Oriana Fox and Kerry Irvine, 7 February 2013Posted: 15 January 2013
London Theatre Seminar
Postgraduate panel, Spring 2013
Thursday 7 February, 6.30-8.30pm
Room 261, Senate House
Oriana Fox (Goldsmiths), ‘Amateur Hosts and Professional Friends: Artists Reinvent the TV Talk Show’
In recent years, many contemporary artists have been drawn to the TV talk show format, perhaps because it’s a simple way to make connections, generate dialogue and showcase their skills as multi-media producers. This paper explores this phenomenon by no means exhaustively, but analyses specific anecdotes from Vaginal Davis’ Speaking From The Diaphragm at PS122 (2010), Jennifer Sullivan’s It’s A Process (2009-present) and John Kilduff’s Let’s Paint TV (2002-present) – each of which reinvent the genre in unique ways. Looking at these examples as an attempt to politicise the personal and create new forms of community, I argue that these artists’ talk shows are surprisingly less radical than their pop cultural predecessors, which in their heyday created a welcome chaos in the public sphere.
Oriana Fox is an artist working primarily with performance and video to critique the depiction of women in both contemporary media and the work of feminist artists from the late 1960s to today.

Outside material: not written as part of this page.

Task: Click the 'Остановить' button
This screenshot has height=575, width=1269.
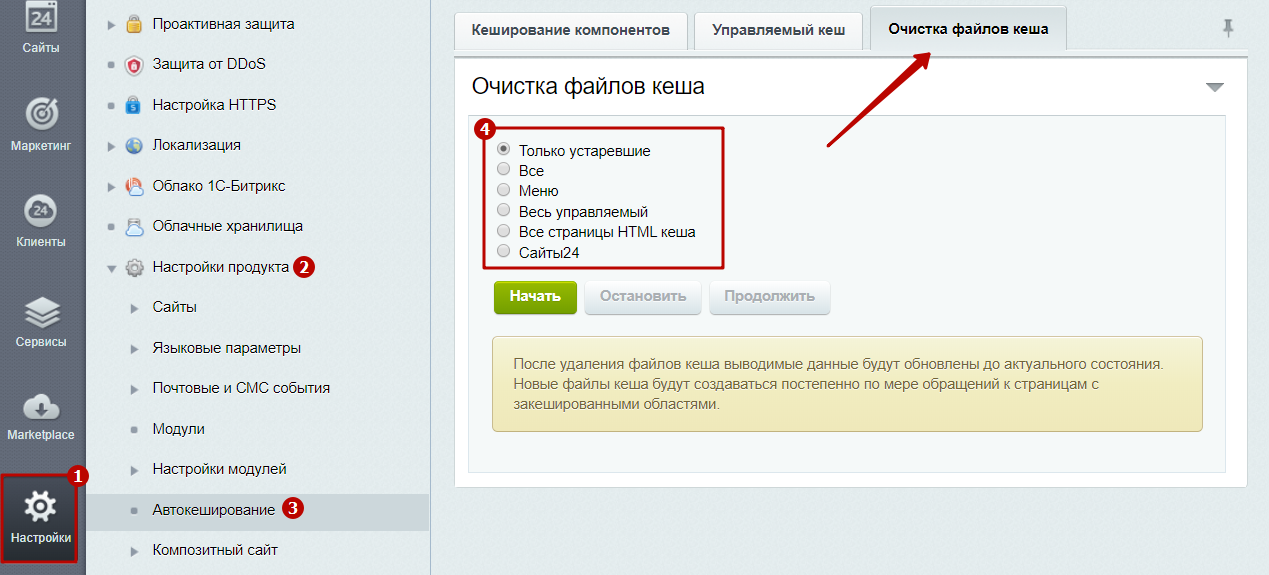Action: tap(643, 297)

She has performed and shown her work in galleries, festivals and art fairs worldwide including the Liverpool Biennial, Tate Modern, Kunsthalle Wien, Dashanzi Festival in Beijing, Solyanka State Gallery in Moscow and Photo Miami. Having received a BFA from Washington University in St. Louis in 2000 and an MA in Fine Art from Goldsmiths in 2003, Oriana is currently pursuing a practice-based MPhil/PhD in Visual Cultures at Goldsmiths College and has been part of the AHRC funded research project Performance Matters. She has delivered lectures on her work at Nottingham Trent University, Central Michigan University, The Courtauld Institute of Art, Sheffield Hallam University and Goldsmiths, among other colleges. Currently, Fox also runs a studio called “Crafting an Artistic Self” for 2nd and 3rd year BA students at The Sir John Cass Faculty of Art, Media and Design at London Metropolitan University.
Kerry Irvine (Brunel), ‘Models of production and enterprise for the fringe theatre maker’

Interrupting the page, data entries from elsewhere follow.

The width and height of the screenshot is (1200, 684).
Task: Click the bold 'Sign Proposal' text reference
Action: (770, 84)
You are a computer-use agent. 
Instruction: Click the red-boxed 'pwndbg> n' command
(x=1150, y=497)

This research examines the small scale theatre sector (the fringe) specifically; opportunities of theatre practice and production development for early career theatre makers and routes to market for theatre performances. It’s suggested the ‘fringe’ is a critical and common point of entry for early career theatre artist, yet it is an uncharted and complex landscape to negotiate. It is proposed that by developing a range of production models for theatre artist to work within, a framework is set which enables enterprise, stimulating innovation to theatre practice and which supports the sustainability of the artist and their work.

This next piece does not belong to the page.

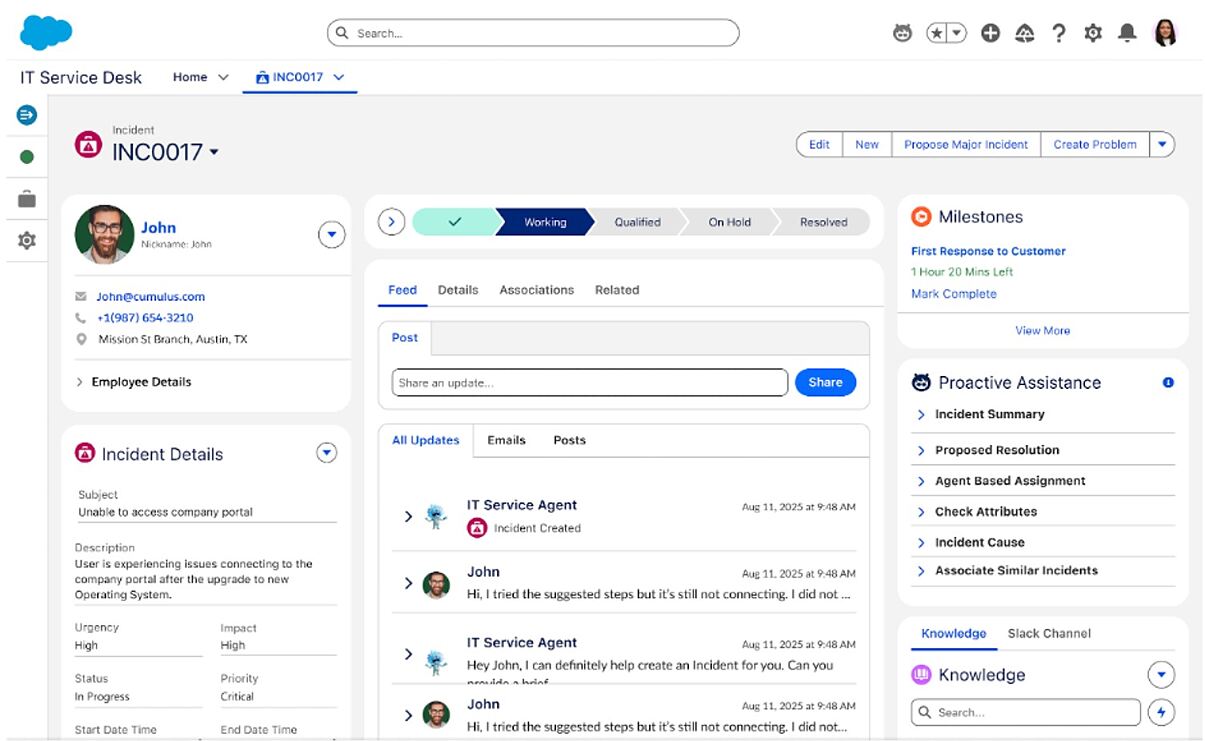Viewport: 1205px width, 741px height.
Task: Click the blue Share button
Action: 825,382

Kerry Irvine is currently a senior lecturer in the Performing Arts Department at Bath Spa University. She is an independent theatre producer and director. Kerry has curated and produced over 18 theatre festivals and toured shows around the UK and Europe. She is Joint Director of ScenePool, a theatre production company committed to producing new theatre writing and theatre festivals nationally. Recent projects that ScenePool has been involved in include the Fringe First-award-winning play Mad About the Boy by Gbolahan Oblsesan (winner of the Jerwood Award 2009) at 2011 Edinburgh Fringe Festival, produced by Iron Shoes and the National Theatre Studio. She is an associate producer with Iron Shoes and leads research and networking groups: Theatre Lab, Producers Platform and Performance Initiative. Her doctoral project at Brunel is entitled ‘Commodifying performance : An investigation into current strategies in relation to the small scale theatre industry sector with specific reference to its enterprise, sustainability and its innovation of contemporary theatre practice’.